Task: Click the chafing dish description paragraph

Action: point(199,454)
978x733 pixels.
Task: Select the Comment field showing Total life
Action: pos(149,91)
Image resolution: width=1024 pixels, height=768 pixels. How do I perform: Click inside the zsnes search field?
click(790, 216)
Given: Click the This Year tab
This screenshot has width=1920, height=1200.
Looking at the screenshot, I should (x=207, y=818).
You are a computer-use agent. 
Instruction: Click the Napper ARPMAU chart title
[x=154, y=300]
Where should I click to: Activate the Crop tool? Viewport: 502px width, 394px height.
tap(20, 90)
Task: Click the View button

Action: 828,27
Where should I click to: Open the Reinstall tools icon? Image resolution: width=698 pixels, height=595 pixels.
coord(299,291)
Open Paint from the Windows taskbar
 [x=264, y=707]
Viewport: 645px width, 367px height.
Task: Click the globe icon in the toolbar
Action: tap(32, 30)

(Exercise directions) The response should consist only of the lines running from the one that contains "Where should I click to: Activate" through the end of the material, repeated exactly.

(Answer section)
Where should I click to: Activate the Crop tool? Viewport: 502px width, 394px height.
tap(20, 90)
Task: Click the View button

Action: 828,27
Where should I click to: Open the Reinstall tools icon? Image resolution: width=698 pixels, height=595 pixels.
coord(299,291)
Open Paint from the Windows taskbar
 [x=264, y=707]
Viewport: 645px width, 367px height.
Task: Click the globe icon in the toolbar
Action: tap(32, 30)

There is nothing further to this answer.